Records for the exercise section start
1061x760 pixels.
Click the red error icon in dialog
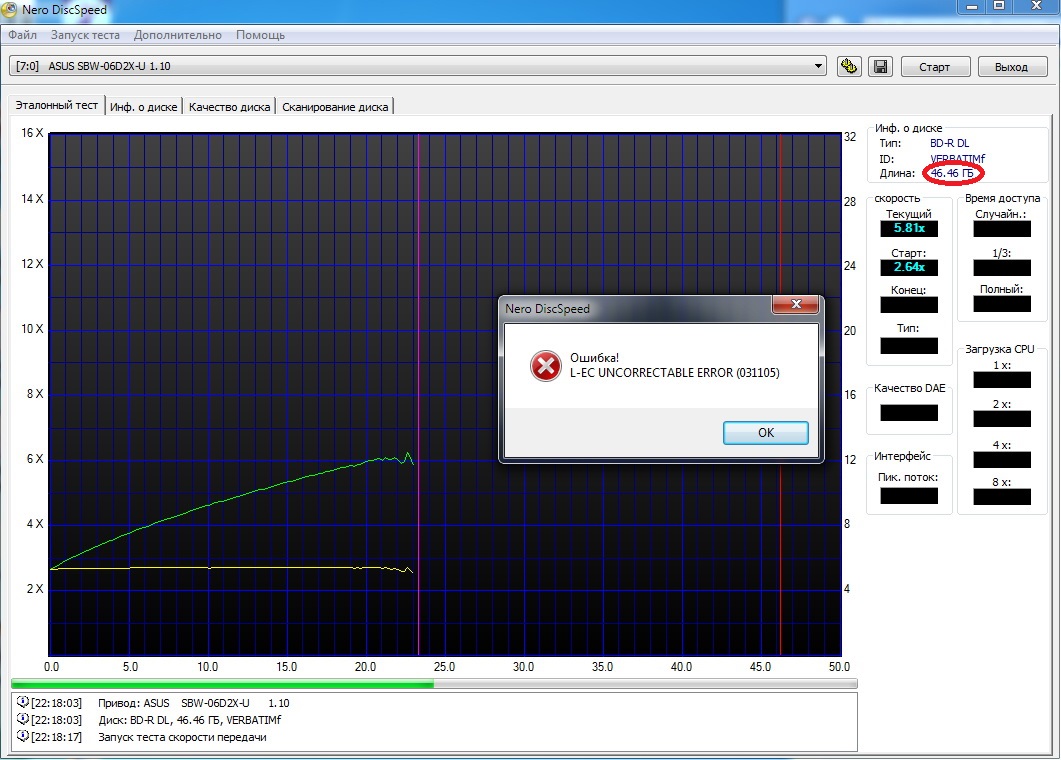[545, 366]
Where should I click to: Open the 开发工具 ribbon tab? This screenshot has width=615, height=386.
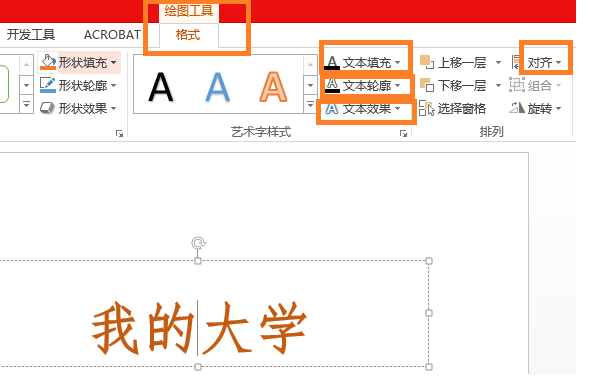coord(31,35)
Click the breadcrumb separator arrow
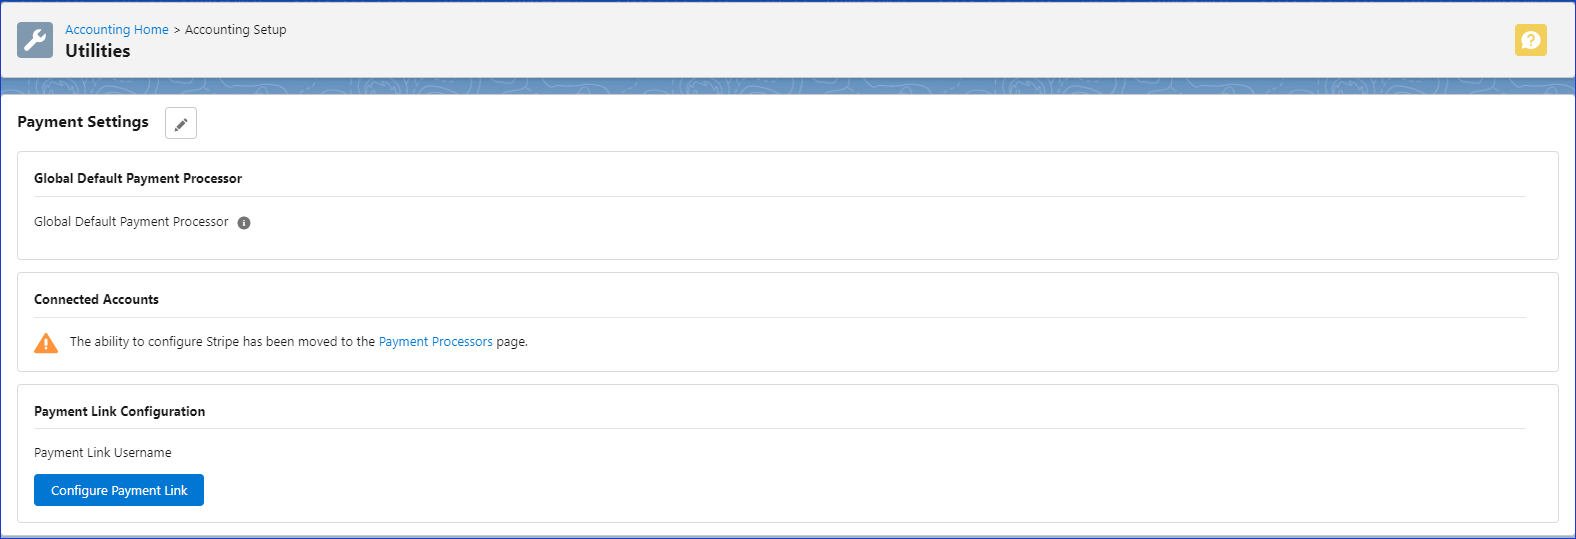The width and height of the screenshot is (1576, 539). pos(177,30)
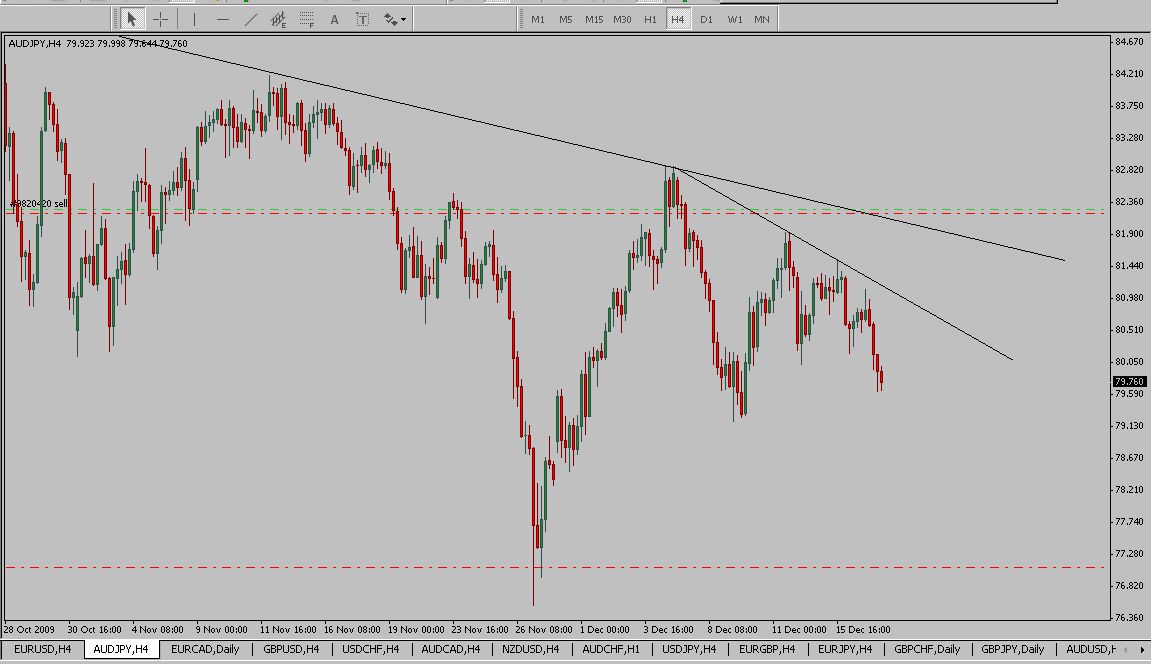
Records for the exercise section end
The records above are to be transcribed word for word. Skip the images.

Solution below:
1061x760 pixels.
Click the red error icon in dialog
[545, 366]
Where should I click to: Open the 开发工具 ribbon tab? This screenshot has width=615, height=386.
coord(31,35)
Click the breadcrumb separator arrow
The width and height of the screenshot is (1576, 539). pos(177,30)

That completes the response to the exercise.